The Eye of Horus is also one of the main sources of information for merchandise, although much of this is only distributed in the UK, and even then, only through Forbidden Planet.
For a slightly different take, check out Doctor Who news. This remains one of the best sites for keeping up with the recent activities of the Who cast, including news about releases, conventions and timings of repeat broadcasts.
Doctor Who News have recently been running a number of features on the birth of the show, which are also well complemented by facsimiles of official documents on the BBC’s own site. If you want to know more about the show behind the scenes, there is a wealth of information on Dr Who Interviews. The list of the show’s luminaries on this site is pretty much all-encompassing.

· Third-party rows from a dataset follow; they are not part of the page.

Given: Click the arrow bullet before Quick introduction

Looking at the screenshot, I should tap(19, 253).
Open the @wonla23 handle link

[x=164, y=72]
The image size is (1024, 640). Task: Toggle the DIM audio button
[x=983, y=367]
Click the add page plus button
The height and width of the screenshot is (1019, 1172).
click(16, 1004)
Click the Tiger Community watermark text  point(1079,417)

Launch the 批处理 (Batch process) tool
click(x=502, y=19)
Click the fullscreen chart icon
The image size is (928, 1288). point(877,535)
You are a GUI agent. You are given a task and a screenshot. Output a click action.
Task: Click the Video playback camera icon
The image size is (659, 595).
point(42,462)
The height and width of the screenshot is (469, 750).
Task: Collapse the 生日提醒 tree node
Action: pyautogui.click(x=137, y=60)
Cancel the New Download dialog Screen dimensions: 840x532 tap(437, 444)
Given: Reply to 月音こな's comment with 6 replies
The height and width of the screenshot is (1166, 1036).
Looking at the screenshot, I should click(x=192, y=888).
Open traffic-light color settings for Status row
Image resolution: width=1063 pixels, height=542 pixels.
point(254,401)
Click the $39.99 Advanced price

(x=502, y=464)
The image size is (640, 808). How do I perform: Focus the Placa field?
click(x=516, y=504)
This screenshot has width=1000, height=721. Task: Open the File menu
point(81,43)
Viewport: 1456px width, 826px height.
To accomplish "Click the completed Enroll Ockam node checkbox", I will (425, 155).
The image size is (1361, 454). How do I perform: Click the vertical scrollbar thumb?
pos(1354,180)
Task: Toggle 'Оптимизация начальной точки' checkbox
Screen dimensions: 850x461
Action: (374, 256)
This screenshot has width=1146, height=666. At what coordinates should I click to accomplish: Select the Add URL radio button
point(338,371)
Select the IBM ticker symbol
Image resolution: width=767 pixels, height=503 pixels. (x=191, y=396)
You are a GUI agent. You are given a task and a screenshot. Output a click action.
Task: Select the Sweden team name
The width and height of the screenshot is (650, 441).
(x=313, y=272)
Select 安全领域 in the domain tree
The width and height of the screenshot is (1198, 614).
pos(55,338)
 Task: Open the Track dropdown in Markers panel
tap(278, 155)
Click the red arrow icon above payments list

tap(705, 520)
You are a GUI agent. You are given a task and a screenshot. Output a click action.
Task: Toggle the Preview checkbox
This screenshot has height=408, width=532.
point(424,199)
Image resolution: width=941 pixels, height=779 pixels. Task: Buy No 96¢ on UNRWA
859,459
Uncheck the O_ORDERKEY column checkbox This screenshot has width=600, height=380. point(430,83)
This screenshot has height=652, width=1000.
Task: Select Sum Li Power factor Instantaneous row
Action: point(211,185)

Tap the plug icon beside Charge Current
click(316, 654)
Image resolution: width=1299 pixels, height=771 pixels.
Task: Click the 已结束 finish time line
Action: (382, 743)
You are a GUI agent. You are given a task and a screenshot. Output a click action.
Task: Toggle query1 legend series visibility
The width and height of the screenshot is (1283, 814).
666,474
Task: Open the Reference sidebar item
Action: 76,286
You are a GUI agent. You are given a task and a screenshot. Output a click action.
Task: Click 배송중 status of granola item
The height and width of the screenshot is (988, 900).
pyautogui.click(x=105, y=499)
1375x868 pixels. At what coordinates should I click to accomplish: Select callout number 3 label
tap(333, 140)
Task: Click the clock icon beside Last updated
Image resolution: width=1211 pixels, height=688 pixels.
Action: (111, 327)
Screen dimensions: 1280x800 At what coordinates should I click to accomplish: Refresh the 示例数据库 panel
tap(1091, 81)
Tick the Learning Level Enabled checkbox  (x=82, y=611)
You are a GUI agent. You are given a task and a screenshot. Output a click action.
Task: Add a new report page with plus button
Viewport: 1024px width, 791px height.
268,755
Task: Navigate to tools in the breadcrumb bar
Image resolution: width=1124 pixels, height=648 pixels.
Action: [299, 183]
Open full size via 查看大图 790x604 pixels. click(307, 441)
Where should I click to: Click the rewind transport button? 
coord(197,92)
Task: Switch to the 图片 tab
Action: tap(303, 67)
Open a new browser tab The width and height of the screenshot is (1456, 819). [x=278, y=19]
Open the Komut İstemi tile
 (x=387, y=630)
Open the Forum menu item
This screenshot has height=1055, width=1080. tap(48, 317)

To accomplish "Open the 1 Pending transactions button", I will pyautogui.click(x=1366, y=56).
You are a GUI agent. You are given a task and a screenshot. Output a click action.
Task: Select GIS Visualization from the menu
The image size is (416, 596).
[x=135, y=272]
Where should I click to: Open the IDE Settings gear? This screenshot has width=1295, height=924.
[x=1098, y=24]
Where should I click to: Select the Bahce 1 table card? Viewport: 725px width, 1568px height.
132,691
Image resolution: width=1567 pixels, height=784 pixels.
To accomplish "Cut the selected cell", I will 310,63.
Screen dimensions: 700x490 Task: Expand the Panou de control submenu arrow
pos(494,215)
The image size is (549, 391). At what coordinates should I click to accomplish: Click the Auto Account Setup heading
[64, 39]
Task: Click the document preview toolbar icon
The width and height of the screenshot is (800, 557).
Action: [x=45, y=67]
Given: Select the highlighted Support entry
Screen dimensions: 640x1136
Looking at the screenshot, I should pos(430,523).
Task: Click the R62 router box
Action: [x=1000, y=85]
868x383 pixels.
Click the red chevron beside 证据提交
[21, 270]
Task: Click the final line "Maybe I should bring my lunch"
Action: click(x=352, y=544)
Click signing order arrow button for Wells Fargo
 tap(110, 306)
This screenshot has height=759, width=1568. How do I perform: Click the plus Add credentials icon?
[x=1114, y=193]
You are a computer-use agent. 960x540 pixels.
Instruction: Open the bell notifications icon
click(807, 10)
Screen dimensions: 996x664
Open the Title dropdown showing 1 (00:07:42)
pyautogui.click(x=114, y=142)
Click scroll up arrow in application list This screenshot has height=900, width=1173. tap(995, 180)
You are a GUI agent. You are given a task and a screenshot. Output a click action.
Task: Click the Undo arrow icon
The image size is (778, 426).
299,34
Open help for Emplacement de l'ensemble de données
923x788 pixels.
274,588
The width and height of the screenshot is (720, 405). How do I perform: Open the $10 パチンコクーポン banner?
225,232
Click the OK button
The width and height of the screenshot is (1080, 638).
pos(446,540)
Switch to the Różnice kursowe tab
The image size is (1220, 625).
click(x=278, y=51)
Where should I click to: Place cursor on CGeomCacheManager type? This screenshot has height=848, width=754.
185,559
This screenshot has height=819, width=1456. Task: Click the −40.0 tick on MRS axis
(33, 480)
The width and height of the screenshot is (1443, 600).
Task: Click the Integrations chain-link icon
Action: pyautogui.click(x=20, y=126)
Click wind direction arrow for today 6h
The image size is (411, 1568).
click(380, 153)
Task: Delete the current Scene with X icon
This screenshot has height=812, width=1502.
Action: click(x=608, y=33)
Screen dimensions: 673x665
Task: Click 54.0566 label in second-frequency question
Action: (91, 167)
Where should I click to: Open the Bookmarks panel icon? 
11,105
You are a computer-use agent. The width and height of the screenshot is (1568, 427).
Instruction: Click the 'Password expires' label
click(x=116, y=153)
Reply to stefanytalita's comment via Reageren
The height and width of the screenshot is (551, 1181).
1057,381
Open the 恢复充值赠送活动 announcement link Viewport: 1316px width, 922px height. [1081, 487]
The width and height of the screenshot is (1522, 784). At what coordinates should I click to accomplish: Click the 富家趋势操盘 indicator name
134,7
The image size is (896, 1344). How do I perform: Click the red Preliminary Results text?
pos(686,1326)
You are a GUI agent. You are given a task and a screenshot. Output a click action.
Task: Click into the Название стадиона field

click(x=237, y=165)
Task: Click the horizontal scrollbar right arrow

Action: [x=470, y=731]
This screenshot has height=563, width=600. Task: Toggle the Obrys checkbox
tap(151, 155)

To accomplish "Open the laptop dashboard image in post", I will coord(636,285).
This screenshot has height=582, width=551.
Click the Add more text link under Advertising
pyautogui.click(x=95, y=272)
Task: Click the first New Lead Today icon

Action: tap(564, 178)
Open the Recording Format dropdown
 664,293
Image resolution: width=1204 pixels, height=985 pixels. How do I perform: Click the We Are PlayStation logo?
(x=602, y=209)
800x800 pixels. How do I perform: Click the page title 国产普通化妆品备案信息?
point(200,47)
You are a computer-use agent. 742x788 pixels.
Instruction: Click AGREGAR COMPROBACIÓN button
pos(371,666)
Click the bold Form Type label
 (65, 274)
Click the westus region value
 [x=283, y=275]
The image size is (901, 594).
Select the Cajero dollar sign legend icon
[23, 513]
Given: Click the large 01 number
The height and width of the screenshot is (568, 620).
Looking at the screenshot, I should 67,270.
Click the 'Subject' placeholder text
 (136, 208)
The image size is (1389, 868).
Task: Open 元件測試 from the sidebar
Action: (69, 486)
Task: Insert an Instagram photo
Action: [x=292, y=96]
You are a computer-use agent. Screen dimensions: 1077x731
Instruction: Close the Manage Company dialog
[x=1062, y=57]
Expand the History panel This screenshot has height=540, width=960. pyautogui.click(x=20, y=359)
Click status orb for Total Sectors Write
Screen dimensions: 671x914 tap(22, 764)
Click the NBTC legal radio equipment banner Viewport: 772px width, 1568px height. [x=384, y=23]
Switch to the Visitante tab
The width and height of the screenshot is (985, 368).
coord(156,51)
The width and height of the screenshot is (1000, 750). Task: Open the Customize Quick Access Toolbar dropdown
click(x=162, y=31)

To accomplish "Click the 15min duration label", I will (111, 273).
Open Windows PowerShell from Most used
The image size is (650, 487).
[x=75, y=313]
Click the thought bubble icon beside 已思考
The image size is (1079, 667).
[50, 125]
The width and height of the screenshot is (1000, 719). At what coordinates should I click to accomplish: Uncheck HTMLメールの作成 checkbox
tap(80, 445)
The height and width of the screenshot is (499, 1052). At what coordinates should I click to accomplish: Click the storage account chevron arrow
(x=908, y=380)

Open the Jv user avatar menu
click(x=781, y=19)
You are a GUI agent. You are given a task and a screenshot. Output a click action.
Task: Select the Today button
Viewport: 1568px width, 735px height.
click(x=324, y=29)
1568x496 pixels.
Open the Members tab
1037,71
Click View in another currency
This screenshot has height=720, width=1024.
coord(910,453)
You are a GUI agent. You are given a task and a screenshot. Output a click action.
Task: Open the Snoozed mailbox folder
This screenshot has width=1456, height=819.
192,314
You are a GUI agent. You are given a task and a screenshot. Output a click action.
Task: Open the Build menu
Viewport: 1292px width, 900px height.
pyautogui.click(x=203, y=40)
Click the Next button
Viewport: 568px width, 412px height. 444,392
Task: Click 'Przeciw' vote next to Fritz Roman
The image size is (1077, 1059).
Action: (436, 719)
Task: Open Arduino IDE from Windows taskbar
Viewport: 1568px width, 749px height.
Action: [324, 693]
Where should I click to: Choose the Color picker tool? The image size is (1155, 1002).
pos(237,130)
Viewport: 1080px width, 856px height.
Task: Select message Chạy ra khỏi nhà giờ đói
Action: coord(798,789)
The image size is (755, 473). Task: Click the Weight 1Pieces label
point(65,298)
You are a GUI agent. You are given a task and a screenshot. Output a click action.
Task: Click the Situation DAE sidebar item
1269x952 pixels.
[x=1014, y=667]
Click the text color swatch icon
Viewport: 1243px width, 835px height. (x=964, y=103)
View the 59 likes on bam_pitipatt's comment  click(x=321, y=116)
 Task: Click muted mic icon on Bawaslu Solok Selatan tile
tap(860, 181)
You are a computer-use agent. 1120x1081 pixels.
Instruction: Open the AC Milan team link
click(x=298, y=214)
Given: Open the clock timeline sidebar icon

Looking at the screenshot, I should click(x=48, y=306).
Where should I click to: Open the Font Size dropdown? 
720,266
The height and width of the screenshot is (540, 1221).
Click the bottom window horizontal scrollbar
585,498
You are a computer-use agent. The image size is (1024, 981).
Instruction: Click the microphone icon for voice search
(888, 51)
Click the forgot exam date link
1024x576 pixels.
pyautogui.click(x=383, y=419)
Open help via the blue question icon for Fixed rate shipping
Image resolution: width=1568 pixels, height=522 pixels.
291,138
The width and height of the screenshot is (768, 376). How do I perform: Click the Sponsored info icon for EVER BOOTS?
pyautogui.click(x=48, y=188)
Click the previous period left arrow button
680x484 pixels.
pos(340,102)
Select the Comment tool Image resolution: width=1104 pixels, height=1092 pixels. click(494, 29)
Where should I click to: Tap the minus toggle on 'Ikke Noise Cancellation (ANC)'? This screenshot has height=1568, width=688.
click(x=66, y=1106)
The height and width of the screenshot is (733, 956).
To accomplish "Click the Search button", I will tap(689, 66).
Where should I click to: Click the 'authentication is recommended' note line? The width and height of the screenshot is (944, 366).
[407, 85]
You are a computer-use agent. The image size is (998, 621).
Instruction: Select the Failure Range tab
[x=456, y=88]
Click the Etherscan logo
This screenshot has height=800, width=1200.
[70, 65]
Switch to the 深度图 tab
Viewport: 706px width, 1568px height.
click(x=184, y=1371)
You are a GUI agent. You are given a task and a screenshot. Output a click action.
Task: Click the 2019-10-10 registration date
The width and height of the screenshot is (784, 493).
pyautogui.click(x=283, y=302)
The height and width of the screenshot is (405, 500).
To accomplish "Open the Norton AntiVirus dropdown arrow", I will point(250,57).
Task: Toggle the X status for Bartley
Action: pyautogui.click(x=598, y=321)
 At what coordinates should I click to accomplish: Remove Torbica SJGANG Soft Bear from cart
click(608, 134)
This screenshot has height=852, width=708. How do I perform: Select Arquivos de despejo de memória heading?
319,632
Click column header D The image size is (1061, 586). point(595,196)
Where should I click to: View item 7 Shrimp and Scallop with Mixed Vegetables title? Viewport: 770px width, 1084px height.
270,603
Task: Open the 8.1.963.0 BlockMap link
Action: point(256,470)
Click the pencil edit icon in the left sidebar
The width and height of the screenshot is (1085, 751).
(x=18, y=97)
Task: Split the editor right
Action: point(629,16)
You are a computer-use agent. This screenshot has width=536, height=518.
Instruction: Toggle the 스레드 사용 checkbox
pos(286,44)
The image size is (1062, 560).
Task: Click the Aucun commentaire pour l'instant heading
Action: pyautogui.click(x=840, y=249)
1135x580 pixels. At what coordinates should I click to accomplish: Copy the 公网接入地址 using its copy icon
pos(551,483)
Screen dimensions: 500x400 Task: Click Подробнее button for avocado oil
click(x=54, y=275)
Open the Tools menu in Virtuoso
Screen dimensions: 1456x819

Nowadays with easy access to almost any story or episode, it is hard to imagine a world without the chance to view the Doctor’s previous adventures. Although US and Australian viewers had ready access to old stories through repeats, we in the UK had to make do with the Target novelisations. For a real blast from the past, have a look at the extensive fan site On Target.
There has never been a better time to explore and enjoy the classic series. The DVDs especially are a treasure trove of gossip, features, and trivia. These sites are a fun way to keep the experience going, especially when you spot a familiar face wreathed in bubble wrap and latex and you think “who is that?” All the answers are online.